For decades the fortunes of the Thai police and military have waxed and waned depending on who is in government, with money, rank and power bestowed upon the institution of the hour.
Until the coup in May last year, the stock of the police force had soared under successive elected Shinawatra governments, vexing an army whose primacy is normally assured by its massive budget, ties with the royalist establishment and penchant for seizing power when things are not going its way. Now it is in charge, the junta appears determined to bring the police to heel.
Photo: AFP
After sweeping the 2001 election, Thaksin, a former mid-ranking police officer turned businessman, dropped his cohorts into key policing posts.
Those appointments buttressed his family’s political base — especially in the country’s north — reaching deep into local communities, where even low-ranking police wield substantial authority.
His enemies say Thaksin crafted a network of police fiefdoms fueled by corruption and indebted to his billionaire family, wedding the force’s fortunes to his own long after he was toppled by the army in 2006.
Junta leader Prayuth Chan-ocha, who marked six months as prime minister on April 17, has been busy severing that alliance.
Amid an immediate purge of senior officers, Prayuth made Police General Somyot Poompanmoung his commissioner, sweeping aside an incumbent picked by Yingluck Shinawatra — Thaksin’s younger sister, who led the administration felled by last year’s coup.
Somyot, who has continued to sideline Shinawatra loyalists, bemoans the “shadow of politics” historically cast over the 200,000-strong force — although he now sits in Thailand’s junta-selected National Legislative Assembly.
“Political parties interfere with the police and some police officers have served politicians in the hope of progressing,” the 59-year-old Somyot told reporters from behind a hulking wooden desk at police headquarters in Bangkok. “We are ready for a change.”
Somyot, who declares his assets at over US$11.5 million — including income from advising companies as well as property holdings and investments — has vowed to transfer, arrest or prosecute all graft-tainted officers.
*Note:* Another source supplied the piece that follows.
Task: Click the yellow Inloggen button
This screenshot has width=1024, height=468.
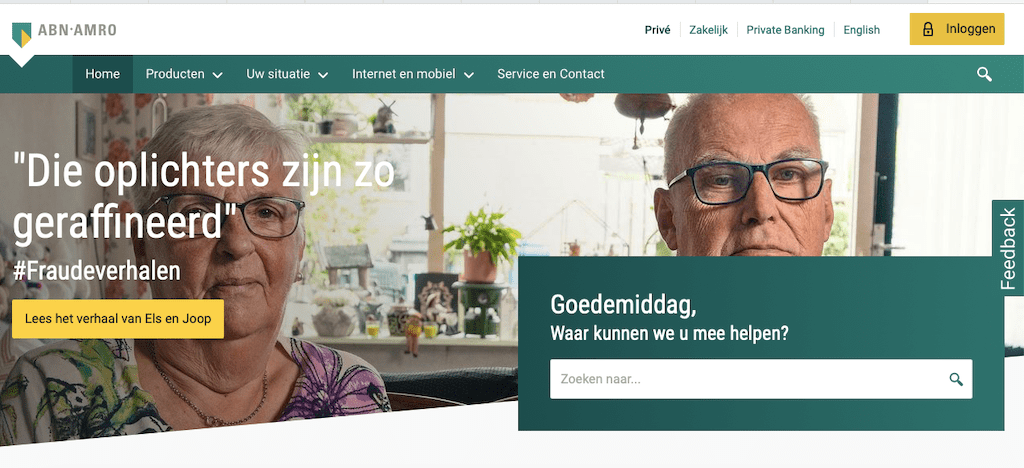Action: tap(957, 29)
True to his word, he has nailed several senior police officers.
“In any big organization there are good and bad people,” Somyot says. “My aim is to improve the public’s feeling toward the police. If I can do it, even a little bit, I will have been a success.”
However, analysts say Somyot’s focus is to do the bidding of an army that craves control of the police and, by extension, the Shinawatras — a family whose pro-poor policies won them every Thai election since 2001, along with the hatred of the Bangkok elite.
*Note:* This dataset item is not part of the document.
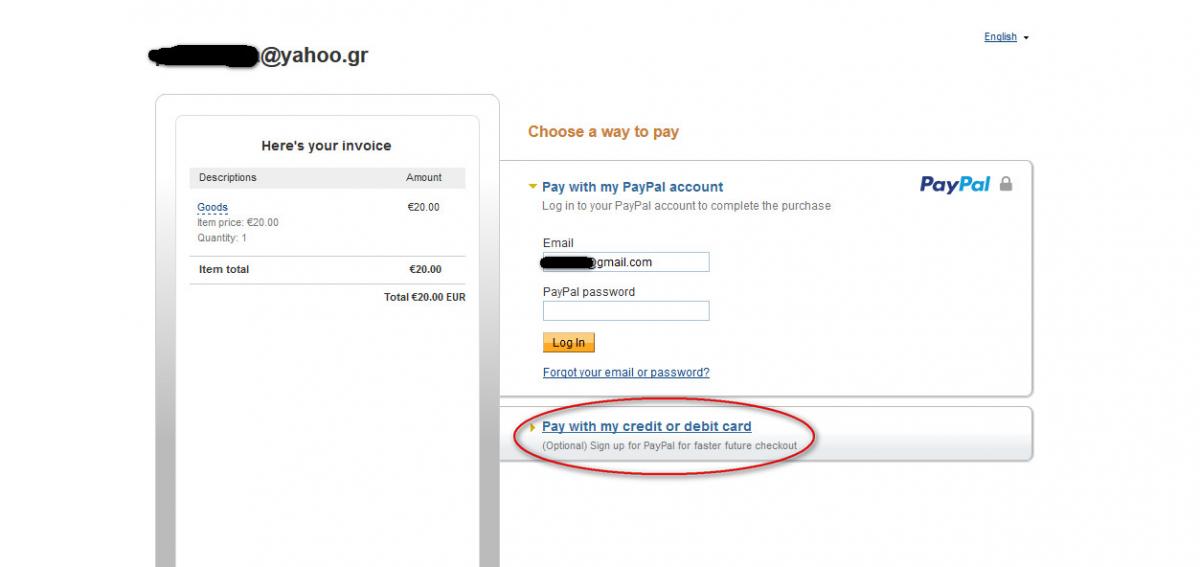This screenshot has height=567, width=1200.
Task: Open the language dropdown arrow next to English
Action: pos(1026,38)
Somyot’s task is “to redesign the police in a way that will long make it into a mechanism of the military,” according to Paul Chambers, director of research at the Institute of Southeast Asian Affairs in Chiang Mai.
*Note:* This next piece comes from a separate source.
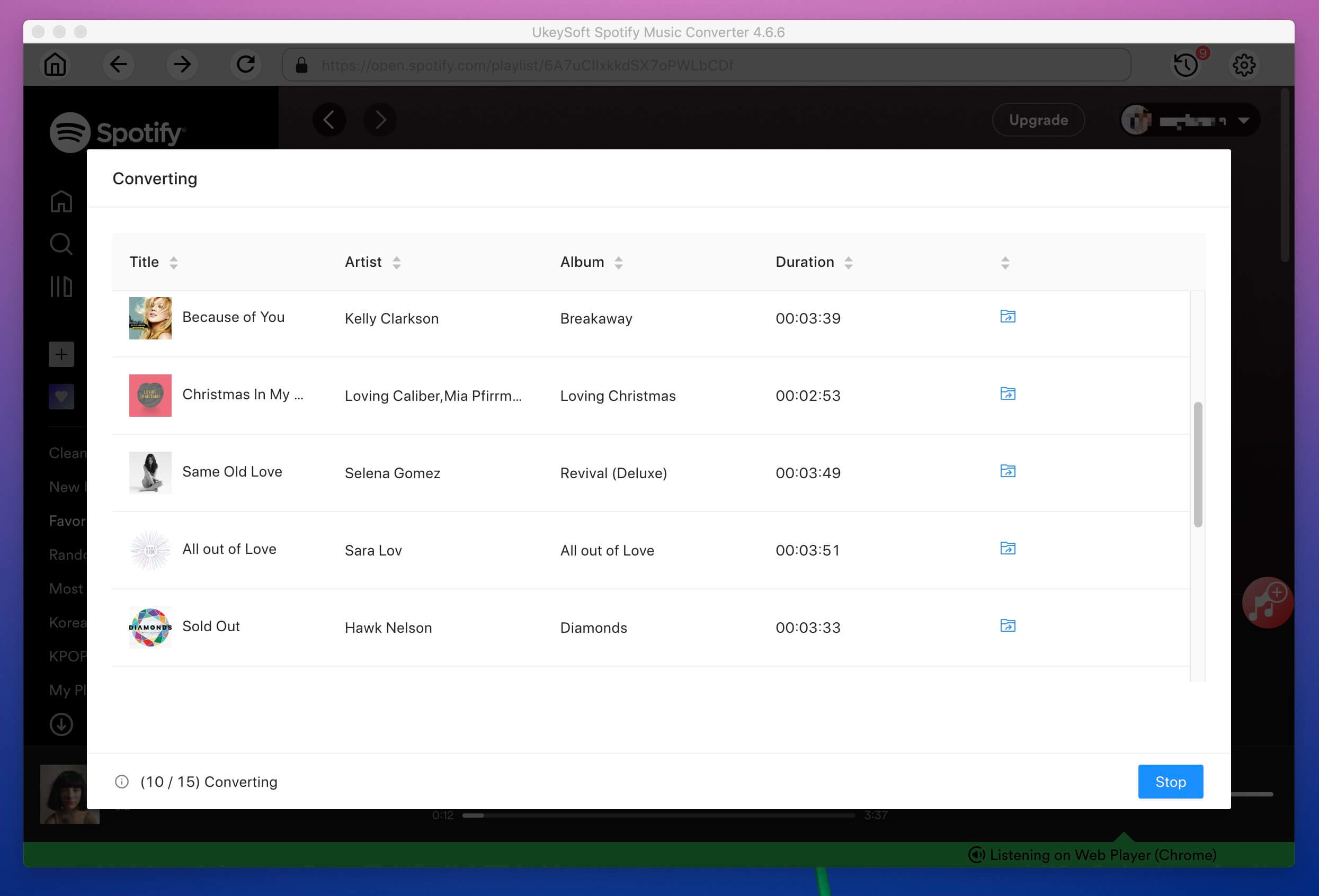Click the Spotify home icon in sidebar

pyautogui.click(x=61, y=201)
“And [to] eliminate influence from local politicians such as Thaksin,” he adds.
To do so, Somyot has called for the restructuring of the Royal Thai Police board, currently chaired by the prime minister, to prevent premiers selecting future police chiefs. The police are also about to be sheared, according to a draft of a new junta-backed constitution, with marine and forest police among the units to be moved to government departments.
On April 8 the junta further tightened the screws, empowering soldiers to carry out the routine police work of searches, investigation and arrest.
The order allows “military officers to interfere in the work of the police,” says Puangthong Pawakapan, a Thai politics expert at Chulalongkorn University.